Problem description:
Recast every line of the material below as a Markdown table with two columns, "No." for the row number and "Entry" for the line itself. Leave out blank lines.

Exercise data:
******************************

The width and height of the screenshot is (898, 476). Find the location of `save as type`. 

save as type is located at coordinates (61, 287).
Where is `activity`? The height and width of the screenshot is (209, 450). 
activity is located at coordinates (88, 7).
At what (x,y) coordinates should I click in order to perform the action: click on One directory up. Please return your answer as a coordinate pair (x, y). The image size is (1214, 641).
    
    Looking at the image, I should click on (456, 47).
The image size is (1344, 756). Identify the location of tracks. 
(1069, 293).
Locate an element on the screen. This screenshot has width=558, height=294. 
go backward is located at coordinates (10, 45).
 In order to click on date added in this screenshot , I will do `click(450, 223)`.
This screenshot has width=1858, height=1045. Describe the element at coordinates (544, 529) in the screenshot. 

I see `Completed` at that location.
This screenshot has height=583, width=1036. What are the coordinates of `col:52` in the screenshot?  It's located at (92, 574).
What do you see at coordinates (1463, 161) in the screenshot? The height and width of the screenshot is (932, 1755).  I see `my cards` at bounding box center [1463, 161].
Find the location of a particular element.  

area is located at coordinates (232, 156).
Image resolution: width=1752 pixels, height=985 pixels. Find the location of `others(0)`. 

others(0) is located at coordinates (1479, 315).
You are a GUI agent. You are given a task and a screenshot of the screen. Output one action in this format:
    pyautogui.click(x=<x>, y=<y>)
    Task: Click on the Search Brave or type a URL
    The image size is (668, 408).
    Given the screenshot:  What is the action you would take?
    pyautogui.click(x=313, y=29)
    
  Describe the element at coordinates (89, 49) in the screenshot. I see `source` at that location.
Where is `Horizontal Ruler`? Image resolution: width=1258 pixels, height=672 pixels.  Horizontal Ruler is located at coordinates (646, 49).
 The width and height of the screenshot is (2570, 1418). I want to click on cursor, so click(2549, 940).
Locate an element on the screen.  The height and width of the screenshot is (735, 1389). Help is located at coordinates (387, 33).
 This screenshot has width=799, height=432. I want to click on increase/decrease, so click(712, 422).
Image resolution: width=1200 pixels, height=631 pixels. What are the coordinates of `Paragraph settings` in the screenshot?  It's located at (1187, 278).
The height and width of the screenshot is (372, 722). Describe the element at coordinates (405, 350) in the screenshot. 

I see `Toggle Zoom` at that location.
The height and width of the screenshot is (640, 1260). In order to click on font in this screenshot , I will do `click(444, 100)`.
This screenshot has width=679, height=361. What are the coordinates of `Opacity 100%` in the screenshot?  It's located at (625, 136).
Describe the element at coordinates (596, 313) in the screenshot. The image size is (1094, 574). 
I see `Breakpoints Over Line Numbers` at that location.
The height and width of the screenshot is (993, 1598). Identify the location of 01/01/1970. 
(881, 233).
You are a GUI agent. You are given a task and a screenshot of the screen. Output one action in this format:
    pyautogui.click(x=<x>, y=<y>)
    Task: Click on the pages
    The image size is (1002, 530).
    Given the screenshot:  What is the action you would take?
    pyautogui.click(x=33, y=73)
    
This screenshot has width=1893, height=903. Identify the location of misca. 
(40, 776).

******************************

Task output:
| No. | Entry |
|---|---|
| 1 | The width and height of the screenshot is (898, 476). Find the location of `save as type`.  |
| 2 | save as type is located at coordinates (61, 287). |
| 3 | Where is `activity`? The height and width of the screenshot is (209, 450).  |
| 4 | activity is located at coordinates (88, 7). |
| 5 | At what (x,y) coordinates should I click in order to perform the action: click on One directory up. Please return your answer as a coordinate pair (x, y). The image size is (1214, 641). |
| 6 |     Looking at the image, I should click on (456, 47). |
| 7 | The image size is (1344, 756). Identify the location of tracks.  |
| 8 | (1069, 293). |
| 9 | Locate an element on the screen. This screenshot has width=558, height=294.  |
| 10 | go backward is located at coordinates (10, 45). |
| 11 |  In order to click on date added in this screenshot , I will do `click(450, 223)`. |
| 12 | This screenshot has width=1858, height=1045. Describe the element at coordinates (544, 529) in the screenshot.  |
| 13 | I see `Completed` at that location. |
| 14 | This screenshot has height=583, width=1036. What are the coordinates of `col:52` in the screenshot?  It's located at (92, 574). |
| 15 | What do you see at coordinates (1463, 161) in the screenshot? The height and width of the screenshot is (932, 1755).  I see `my cards` at bounding box center [1463, 161]. |
| 16 | Find the location of a particular element.   |
| 17 | area is located at coordinates (232, 156). |
| 18 | Image resolution: width=1752 pixels, height=985 pixels. Find the location of `others(0)`.  |
| 19 | others(0) is located at coordinates (1479, 315). |
| 20 | You are a GUI agent. You are given a task and a screenshot of the screen. Output one action in this format: |
| 21 |     pyautogui.click(x=<x>, y=<y>) |
| 22 |     Task: Click on the Search Brave or type a URL |
| 23 |     The image size is (668, 408). |
| 24 |     Given the screenshot:  What is the action you would take? |
| 25 |     pyautogui.click(x=313, y=29) |
| 26 |   Describe the element at coordinates (89, 49) in the screenshot. I see `source` at that location. |
| 27 | Where is `Horizontal Ruler`? Image resolution: width=1258 pixels, height=672 pixels.  Horizontal Ruler is located at coordinates (646, 49). |
| 28 |  The width and height of the screenshot is (2570, 1418). I want to click on cursor, so click(2549, 940). |
| 29 | Locate an element on the screen.  The height and width of the screenshot is (735, 1389). Help is located at coordinates (387, 33). |
| 30 |  This screenshot has width=799, height=432. I want to click on increase/decrease, so click(712, 422). |
| 31 | Image resolution: width=1200 pixels, height=631 pixels. What are the coordinates of `Paragraph settings` in the screenshot?  It's located at (1187, 278). |
| 32 | The height and width of the screenshot is (372, 722). Describe the element at coordinates (405, 350) in the screenshot.  |
| 33 | I see `Toggle Zoom` at that location. |
| 34 | The height and width of the screenshot is (640, 1260). In order to click on font in this screenshot , I will do `click(444, 100)`. |
| 35 | This screenshot has width=679, height=361. What are the coordinates of `Opacity 100%` in the screenshot?  It's located at (625, 136). |
| 36 | Describe the element at coordinates (596, 313) in the screenshot. The image size is (1094, 574).  |
| 37 | I see `Breakpoints Over Line Numbers` at that location. |
| 38 | The height and width of the screenshot is (993, 1598). Identify the location of 01/01/1970.  |
| 39 | (881, 233). |
| 40 | You are a GUI agent. You are given a task and a screenshot of the screen. Output one action in this format: |
| 41 |     pyautogui.click(x=<x>, y=<y>) |
| 42 |     Task: Click on the pages |
| 43 |     The image size is (1002, 530). |
| 44 |     Given the screenshot:  What is the action you would take? |
| 45 |     pyautogui.click(x=33, y=73) |
| 46 | This screenshot has width=1893, height=903. Identify the location of misca.  |
| 47 | (40, 776). |